§ Text provided:

*****

Engels attacked the view that “human nature” is inherently selfish and will simply destroy nature. In his “Outlines,” Engels (1844) described that argument as a “repulsive blasphemy against man and nature.” Humans can work in harmony with and as part of nature if there is greater knowledge of the consequences of human action. Engels (1896) said in his Dialectics:
But even in this sphere, by long and often cruel experience and by collecting and analyzing the historical material, we are gradually learning to get a clear view of the indirect, more remote, social effects of our productive activity, and so the possibility is afforded us of mastering and controlling these effects as well.
Enhanced knowledge and scientific progress are not enough. For Marx and Engels, the possibility of ending the dialectical contradiction between humans and nature and bringing about some level of harmony and ecological balance would only be possible with the abolition of the capitalist mode of production. As Engels (1896) said, “To carry out this control requires something more than mere knowledge.” Science is not enough. “It requires a complete revolution in our hitherto existing mode of production, and with it of our whole contemporary social order” (ibid.).
Notes
1 The publication of the Marx-Engels-Gesamtausgabe (MEGA-2), the original German title for the collected works of Marx and Engels, is the main task of the Internationale Marx-Engels-Stiftung (IMES), which was established in 1990 in Amsterdam. The IMES is an international network of the International Institute of Social History, the Berlin-Brandenburgische Akademie der Wissenschaften, the Karl-Marx-Haus of the Friedrich Ebert Foundation in Trier, and the Russian State Archive for Social/Political History and the Russian Independent Institute for the Study of Social and National Problems, both in Moscow. The aim of the IMES is to continue the publication of the collected works of Marx and Engels carried out in the 1960s in Berlin and Moscow. For more details on the MEGA project, see https://iisg.amsterdam/en/research/publications/book-series/marx-engels-gesamtausgabe.

*****

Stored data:
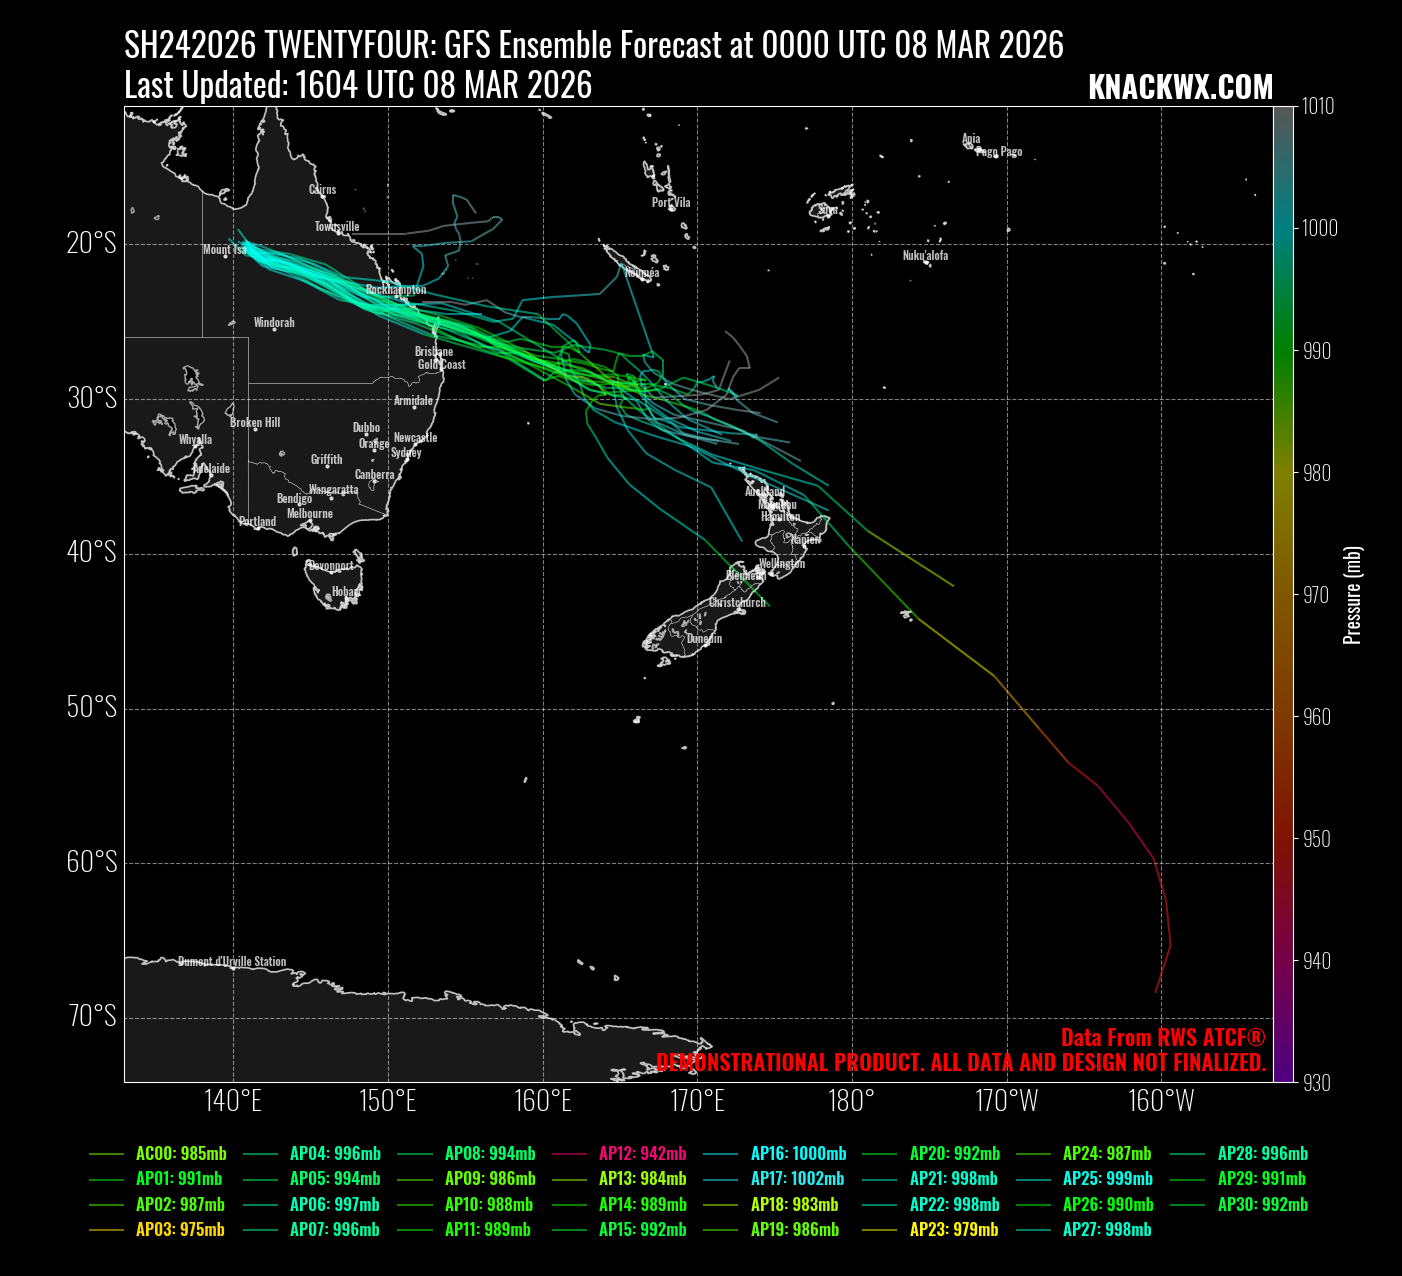Click the KNACKWX.COM watermark link
This screenshot has width=1402, height=1276.
pos(1180,88)
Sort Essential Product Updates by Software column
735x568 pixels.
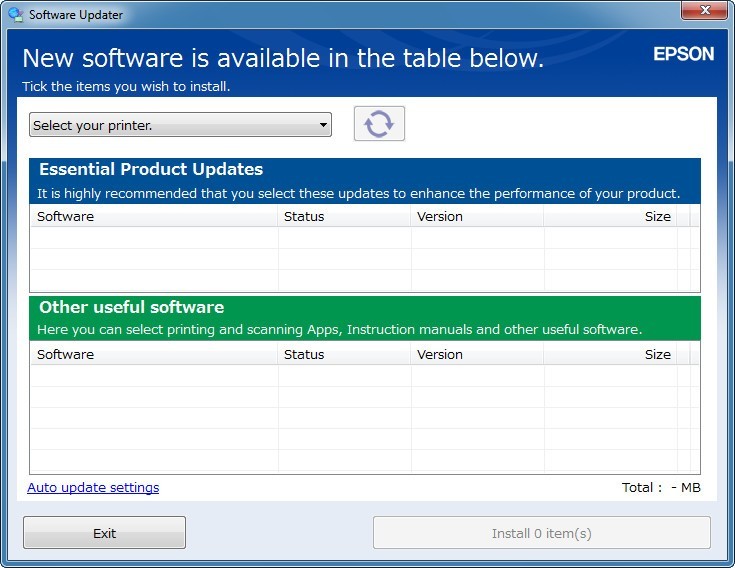155,216
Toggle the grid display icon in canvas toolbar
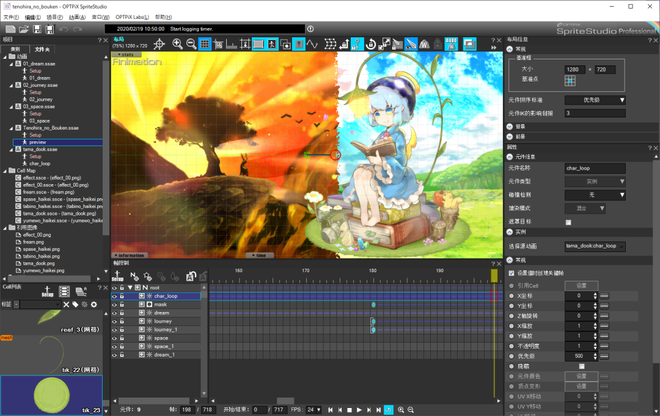The width and height of the screenshot is (660, 416). tap(205, 45)
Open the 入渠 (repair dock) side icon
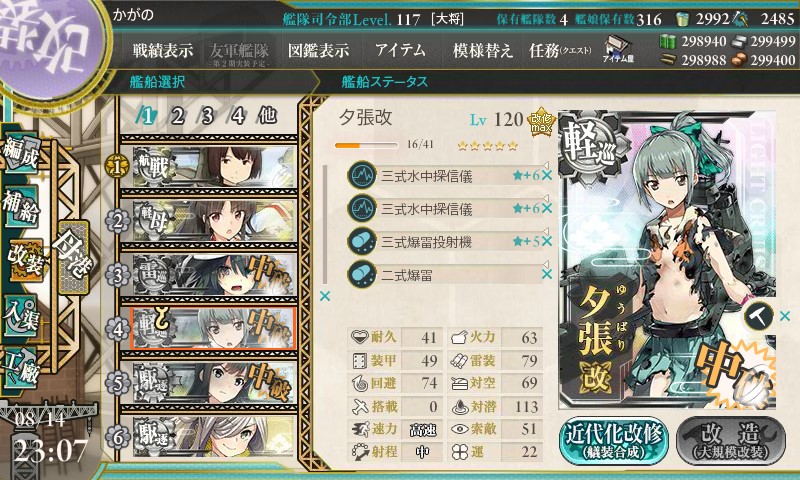This screenshot has height=480, width=800. tap(21, 316)
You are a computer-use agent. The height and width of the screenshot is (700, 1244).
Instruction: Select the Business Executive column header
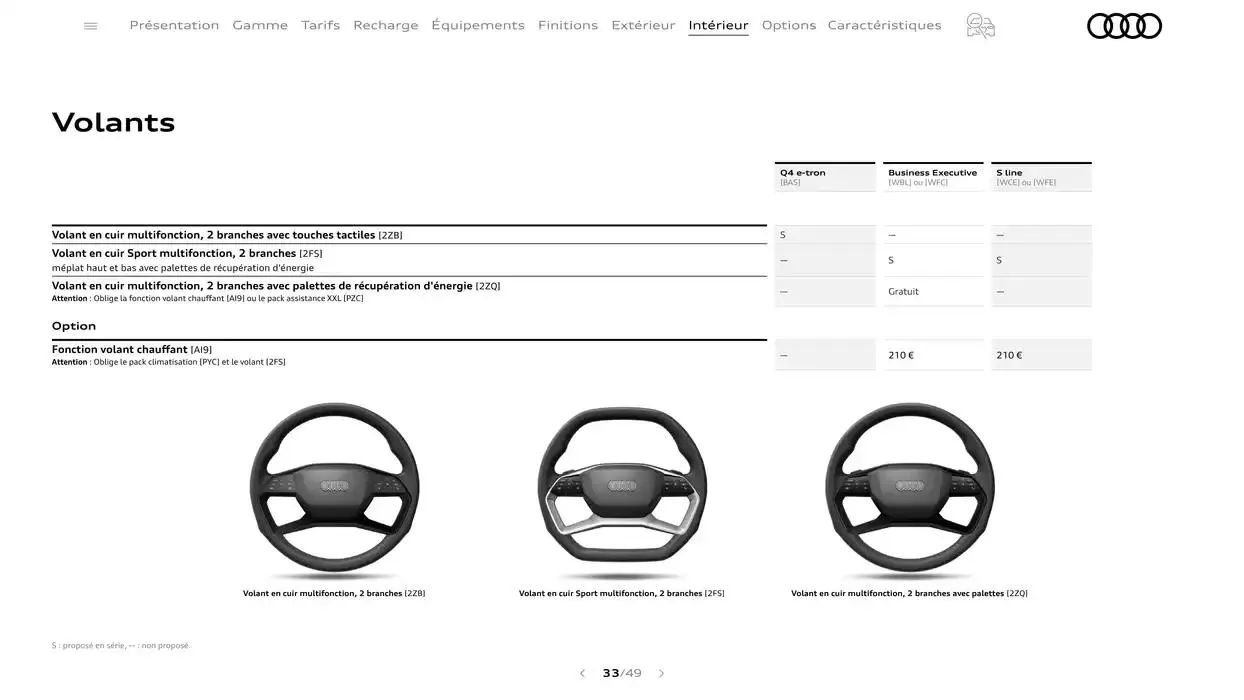tap(933, 176)
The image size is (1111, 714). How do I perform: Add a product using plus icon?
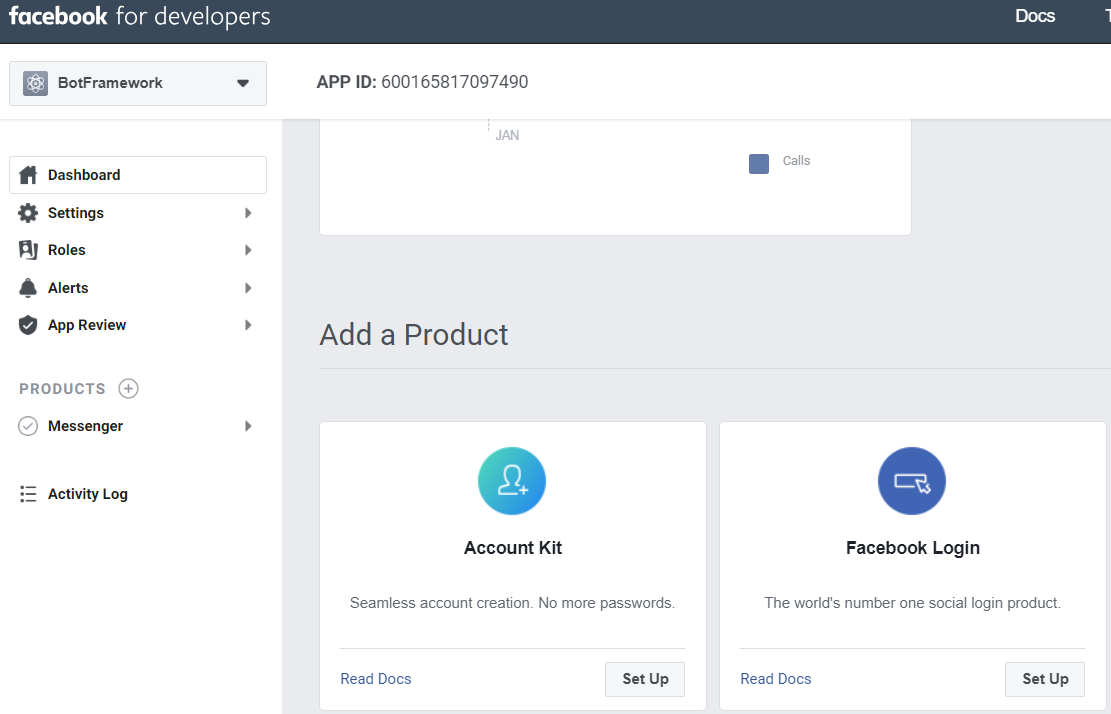coord(128,389)
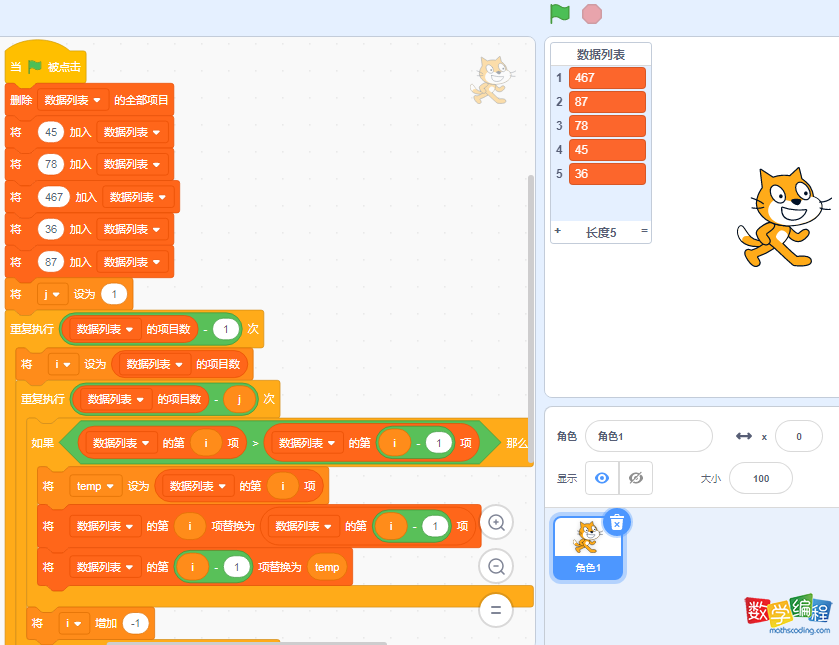The height and width of the screenshot is (645, 839).
Task: Reset workspace zoom with the equals button
Action: point(496,609)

*****

§ Task details:
Answer these questions from the text on Engels and nature:
(a) In his "Outlines," what did Engels call the argument that human nature is selfish and will destroy nature?
(b) Besides more than mere knowledge, what does Engels (1896) say carrying out this control requires?
(c) In what year and city was the Internationale Marx-Engels-Stiftung established?

§ The answer:
(a) He called it a "repulsive blasphemy against man and nature."
(b) It requires "a complete revolution in our hitherto existing mode of production, and with it of our whole contemporary social order."
(c) It was established in 1990 in Amsterdam.